Nichts geschah. Nach einer Weile kam ein gleichmütiges Ping.
»Er hat Sie nicht verstanden. Sie müssen vor jedem Befehl seine Nummer nennen.«
Das kam mir logisch vor. Ich versuchte es noch einmal: »NUMBER FOUR. MOVE TO MAIN LOCK.«
»Ping-Pong«, kam als Antwort in meinen Kopfhörern.
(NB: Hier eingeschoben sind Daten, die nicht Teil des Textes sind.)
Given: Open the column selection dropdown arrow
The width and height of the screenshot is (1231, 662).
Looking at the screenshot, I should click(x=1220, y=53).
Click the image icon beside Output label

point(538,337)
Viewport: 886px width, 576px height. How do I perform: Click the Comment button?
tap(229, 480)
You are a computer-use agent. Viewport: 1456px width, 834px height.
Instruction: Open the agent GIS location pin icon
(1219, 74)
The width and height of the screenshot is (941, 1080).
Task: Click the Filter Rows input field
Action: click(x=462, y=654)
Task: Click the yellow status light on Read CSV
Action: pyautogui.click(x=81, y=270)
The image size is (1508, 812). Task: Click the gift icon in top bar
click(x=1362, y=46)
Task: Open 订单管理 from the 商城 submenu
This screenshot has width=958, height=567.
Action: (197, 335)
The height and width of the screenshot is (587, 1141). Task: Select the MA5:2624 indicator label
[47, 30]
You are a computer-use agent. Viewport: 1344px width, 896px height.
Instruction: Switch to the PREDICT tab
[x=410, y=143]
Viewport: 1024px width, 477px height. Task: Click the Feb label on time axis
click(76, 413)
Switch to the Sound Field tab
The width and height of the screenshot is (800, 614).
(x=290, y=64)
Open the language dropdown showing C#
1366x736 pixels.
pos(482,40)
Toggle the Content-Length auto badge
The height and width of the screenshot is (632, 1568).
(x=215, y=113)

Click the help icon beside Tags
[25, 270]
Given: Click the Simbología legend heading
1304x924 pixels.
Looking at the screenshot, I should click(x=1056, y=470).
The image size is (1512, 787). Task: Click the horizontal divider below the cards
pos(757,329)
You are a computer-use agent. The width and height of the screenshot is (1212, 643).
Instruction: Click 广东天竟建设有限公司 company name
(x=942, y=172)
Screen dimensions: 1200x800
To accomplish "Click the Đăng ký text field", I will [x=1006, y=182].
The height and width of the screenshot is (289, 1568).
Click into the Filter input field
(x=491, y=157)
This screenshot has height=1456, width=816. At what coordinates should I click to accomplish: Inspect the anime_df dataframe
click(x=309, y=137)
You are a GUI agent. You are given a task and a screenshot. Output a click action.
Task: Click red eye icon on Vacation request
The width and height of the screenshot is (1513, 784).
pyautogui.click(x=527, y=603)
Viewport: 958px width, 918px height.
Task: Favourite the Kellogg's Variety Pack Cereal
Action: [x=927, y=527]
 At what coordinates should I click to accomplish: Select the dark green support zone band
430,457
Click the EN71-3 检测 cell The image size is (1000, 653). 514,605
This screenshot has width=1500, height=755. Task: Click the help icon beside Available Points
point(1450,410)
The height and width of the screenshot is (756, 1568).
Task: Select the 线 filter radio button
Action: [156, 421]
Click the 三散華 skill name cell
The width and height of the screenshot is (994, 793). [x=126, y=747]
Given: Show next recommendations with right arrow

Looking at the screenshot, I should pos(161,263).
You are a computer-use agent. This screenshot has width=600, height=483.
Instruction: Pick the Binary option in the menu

Ich sah Kim an. »Er hat verstanden, glaube ich. Heißt das, daß er kommt?«
»Jawohl«, nickte der Koreaner. »Unweigerlich. Er wird sich durch nichts aufhalten lassen, es sei denn, Sie geben ihm einen anderen Befehl.«
Ich hangelte mich zu einem der Sehschlitze und spähte hinaus. Von dem spinnenartigen Roboter war weit und breit nichts zu sehen.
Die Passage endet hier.